**WHAT THE TASK REQUIRES:**
Only an exact copy of the lines beginning at the one that contains "You are a computer-use" and ending at the last line of the records below counts as the answer.

(Collected data entries)

#####

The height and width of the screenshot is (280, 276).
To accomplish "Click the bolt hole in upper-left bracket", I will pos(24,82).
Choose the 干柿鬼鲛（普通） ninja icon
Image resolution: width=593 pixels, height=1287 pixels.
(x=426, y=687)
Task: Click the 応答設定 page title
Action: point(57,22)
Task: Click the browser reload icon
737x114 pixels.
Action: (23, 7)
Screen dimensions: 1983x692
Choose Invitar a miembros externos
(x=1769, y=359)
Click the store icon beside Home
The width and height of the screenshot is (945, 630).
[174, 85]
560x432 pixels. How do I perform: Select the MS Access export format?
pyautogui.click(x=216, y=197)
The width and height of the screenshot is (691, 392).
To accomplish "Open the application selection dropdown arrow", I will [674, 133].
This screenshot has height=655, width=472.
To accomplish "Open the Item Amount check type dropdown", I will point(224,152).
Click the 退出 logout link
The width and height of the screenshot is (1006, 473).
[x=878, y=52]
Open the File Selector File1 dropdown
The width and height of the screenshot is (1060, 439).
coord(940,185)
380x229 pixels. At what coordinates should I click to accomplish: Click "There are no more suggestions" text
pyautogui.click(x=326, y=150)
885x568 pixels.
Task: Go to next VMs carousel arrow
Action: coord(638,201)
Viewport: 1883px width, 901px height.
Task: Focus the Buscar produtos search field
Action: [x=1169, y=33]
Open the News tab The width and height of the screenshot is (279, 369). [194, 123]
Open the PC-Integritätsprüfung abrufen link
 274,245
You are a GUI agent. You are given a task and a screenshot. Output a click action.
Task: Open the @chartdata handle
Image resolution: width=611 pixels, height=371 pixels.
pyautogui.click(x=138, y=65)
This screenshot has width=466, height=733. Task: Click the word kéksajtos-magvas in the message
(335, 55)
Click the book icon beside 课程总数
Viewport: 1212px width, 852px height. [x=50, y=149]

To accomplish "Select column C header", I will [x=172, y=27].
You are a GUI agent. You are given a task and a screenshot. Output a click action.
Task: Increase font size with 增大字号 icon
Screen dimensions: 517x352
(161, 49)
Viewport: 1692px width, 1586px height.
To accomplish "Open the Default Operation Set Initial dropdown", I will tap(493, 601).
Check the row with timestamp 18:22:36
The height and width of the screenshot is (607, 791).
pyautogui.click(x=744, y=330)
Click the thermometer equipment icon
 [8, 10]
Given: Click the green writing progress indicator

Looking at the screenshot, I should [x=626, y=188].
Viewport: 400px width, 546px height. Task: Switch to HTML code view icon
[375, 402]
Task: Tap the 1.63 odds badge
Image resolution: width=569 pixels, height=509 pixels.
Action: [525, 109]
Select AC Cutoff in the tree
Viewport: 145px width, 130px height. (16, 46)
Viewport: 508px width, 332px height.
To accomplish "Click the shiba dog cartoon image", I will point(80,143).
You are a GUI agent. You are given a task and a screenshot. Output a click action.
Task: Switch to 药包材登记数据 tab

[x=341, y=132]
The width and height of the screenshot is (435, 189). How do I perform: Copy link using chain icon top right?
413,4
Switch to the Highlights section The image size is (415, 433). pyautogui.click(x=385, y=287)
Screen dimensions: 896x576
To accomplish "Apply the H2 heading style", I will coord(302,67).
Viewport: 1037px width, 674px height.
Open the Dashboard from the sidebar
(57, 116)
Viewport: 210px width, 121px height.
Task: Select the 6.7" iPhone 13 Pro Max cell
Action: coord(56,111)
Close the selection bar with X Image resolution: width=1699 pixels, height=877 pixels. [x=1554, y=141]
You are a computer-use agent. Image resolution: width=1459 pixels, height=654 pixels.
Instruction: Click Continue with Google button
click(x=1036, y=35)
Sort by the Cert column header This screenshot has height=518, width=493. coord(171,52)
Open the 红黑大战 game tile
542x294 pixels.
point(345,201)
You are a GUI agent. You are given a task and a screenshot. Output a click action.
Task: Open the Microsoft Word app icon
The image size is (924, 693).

#####

**ANSWER AREA:**
You are a computer-use agent. Image resolution: width=1459 pixels, height=654 pixels.
Instruction: Click Continue with Google button
click(x=1036, y=35)
Sort by the Cert column header This screenshot has height=518, width=493. coord(171,52)
Open the 红黑大战 game tile
542x294 pixels.
point(345,201)
You are a GUI agent. You are given a task and a screenshot. Output a click action.
Task: Open the Microsoft Word app icon
The image size is (924, 693).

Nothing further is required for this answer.